Abschnitt 9 Konzern- und Einzelabschlüsse:
Basis für diesen Abschnitt ist das einheitliche Beherrschungsmodell des IFRS 10. Beibehalten wurde zur Vereinfachung der Anwendung, die bereits bisher im IFRS für KMU verankerte widerlegbare Vermutungsregelung, dass bei Stimmenrechtsmehrheit Beherrschung besteht.
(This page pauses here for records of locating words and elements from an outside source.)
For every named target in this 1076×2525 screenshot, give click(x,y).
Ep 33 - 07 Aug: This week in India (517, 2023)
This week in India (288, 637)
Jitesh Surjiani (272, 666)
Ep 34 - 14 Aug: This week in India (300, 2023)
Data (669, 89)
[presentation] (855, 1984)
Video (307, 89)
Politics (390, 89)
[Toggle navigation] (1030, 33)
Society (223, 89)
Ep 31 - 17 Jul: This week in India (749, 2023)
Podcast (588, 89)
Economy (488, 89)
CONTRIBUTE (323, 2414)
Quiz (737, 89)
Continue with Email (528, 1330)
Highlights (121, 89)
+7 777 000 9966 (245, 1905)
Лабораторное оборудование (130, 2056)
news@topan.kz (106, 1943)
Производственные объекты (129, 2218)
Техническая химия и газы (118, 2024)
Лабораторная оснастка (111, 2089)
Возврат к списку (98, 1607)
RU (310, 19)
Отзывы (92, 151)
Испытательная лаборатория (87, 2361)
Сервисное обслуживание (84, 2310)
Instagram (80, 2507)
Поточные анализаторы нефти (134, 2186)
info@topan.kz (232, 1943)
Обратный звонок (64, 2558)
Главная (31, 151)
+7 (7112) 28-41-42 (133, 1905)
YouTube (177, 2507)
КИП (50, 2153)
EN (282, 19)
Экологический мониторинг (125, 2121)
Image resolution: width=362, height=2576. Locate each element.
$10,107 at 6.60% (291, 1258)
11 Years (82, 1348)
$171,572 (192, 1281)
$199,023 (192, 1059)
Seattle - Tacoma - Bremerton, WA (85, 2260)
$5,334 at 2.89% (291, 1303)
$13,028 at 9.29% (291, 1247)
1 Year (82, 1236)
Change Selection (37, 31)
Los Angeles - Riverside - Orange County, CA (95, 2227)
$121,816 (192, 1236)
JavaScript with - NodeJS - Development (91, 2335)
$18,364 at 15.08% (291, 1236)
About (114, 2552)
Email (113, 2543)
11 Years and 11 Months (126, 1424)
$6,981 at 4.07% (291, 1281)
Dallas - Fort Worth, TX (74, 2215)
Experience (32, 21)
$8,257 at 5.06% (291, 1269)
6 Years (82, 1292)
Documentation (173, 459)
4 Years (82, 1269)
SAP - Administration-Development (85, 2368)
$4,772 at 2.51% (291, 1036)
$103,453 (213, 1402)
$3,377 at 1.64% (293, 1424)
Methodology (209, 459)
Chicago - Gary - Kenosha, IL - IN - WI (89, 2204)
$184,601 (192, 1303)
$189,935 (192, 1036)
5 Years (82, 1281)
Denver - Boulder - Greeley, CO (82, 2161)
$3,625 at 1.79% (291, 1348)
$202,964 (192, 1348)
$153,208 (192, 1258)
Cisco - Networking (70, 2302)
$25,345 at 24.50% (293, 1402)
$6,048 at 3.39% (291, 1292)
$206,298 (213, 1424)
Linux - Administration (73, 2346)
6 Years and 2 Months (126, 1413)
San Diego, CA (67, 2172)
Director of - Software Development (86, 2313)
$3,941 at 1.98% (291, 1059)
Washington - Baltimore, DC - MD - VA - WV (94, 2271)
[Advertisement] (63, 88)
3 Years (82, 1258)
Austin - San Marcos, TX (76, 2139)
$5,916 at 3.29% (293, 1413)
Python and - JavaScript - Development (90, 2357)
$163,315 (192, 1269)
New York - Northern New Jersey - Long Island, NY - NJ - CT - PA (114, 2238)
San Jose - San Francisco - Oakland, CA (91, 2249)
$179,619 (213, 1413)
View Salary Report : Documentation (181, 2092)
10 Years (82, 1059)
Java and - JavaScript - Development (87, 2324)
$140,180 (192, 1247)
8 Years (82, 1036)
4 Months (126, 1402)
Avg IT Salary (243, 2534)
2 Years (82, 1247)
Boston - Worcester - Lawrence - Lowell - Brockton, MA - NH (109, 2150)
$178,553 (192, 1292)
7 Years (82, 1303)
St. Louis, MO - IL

Abschnitt 11 Finanzinstrumente: 
Bisher wurden Finanzinstrumente in zwei Abschnitten (11 und 12) geregelt. Diese Abschnitte wurden nunmehr in einem Abschnitt 11 Finanzinstrumente zusammengefasst. Der neue Abschnitt 12 Bewertung zum beizulegenden Zeitwert enthält die entsprechenden Bewertungs- und Angabevorschriften. Im Abschnitt zu den Finanzinstrumenten wurde u.a. ein vereinfachtes Prinzip zur Klassifizierung von Finanzinstrumenten und neue Angabepflichten eingeführt.

Abschnitt 19 Unternehmenszusammenschlüsse und Goodwill: 
Die bisherigen Regelungen basierten noch auf der 2004er Version des IFRS 3. Insbesondere in 2008 wurden einige Vorschriften im IFRS 3 geändert, um bestehende Unzulänglichkeiten und Anwendungsprobleme zu adressieren. Die nunmehr vorgenommenen Änderungen betreffen u.a. die Definition eines Geschäftsbetriebs, die Identifikation des Erwerbers, bedingte Gegenleistungsverpflichtungen oder sukzessive Unternehmenszusammenschlüsse.

Abschnitt 23 Erlöse aus Verträgen mit Kunden: 
Dieser Abschnitt wurde auf Basis des IFRS 15 und des dortigen einheitlichen Erlösrealisierungsmodells angepasst, wobei der IASB zur besseren praktischen Handhabung bestimmte Vereinfachungen vorgenommen hat. Zudem wurde die Bezeichnung des Abschnitts an IFRS 15 angepasst.

Anwendungszeitpunkt und Ausblick

Die Änderungen sind erstmals für Berichtsperioden, die am oder nach dem 1. Januar 2027 beginnen, anzuwenden. Eine frühere Anwendung ist zulässig. Der Standard sieht spezifische Übergangsregelungen vor.

Interessant ist, dass bei der nun erfolgten Überarbeitung nicht die neuen Regelungen des IFRS 16 zu Leasingverhältnissen betrachtet wurden. Dies ist vor allem darauf zurückzuführen, dass erst in 2024 der sog. Post Implementation Review zu IFRS 16 gestartet wurde. Insoweit wurde die Entscheidung darüber, ob und wie der IFRS für KMU im Hinblick auf die Neuregelungen des IFRS 16 geändert werden soll, vertagt. Gleiches gilt für regulatorische Posten nach IFRS 14. Auch hier soll eine Entscheidung erst in einer Folgeüberprüfung des IFRS für KMU nach Abschluss des derzeitigen Projektes zu preisregulierten Aktivitäten erfolgen. Diskutiert wurde auch das Thema Kryptowährungen. Vor dem Hintergrund, dass dem IASB signalisiert wurde, dass Kryptowährungen bei KMU kaum eine Rolle spielen, wurde auch dieses Thema auf die nächste Überprüfung des IFRS für KMU vorgetragen.

Die Regularien sehen vor, dass in regelmäßigen Abständen, jedoch nicht häufiger als etwa alle drei Jahre, Änderungen am IFRS für KMU vorgeschlagen werden sollen. Daher ist es bemerkenswert, dass zwischen dem Abschluss der ersten und zweiten umfassenden Überprüfung ein Zeitraum von zehn Jahren gelegen hat. Insoweit bleibt abzuwarten, wann mit der dritten umfassenden Überprüfung zu rechnen ist.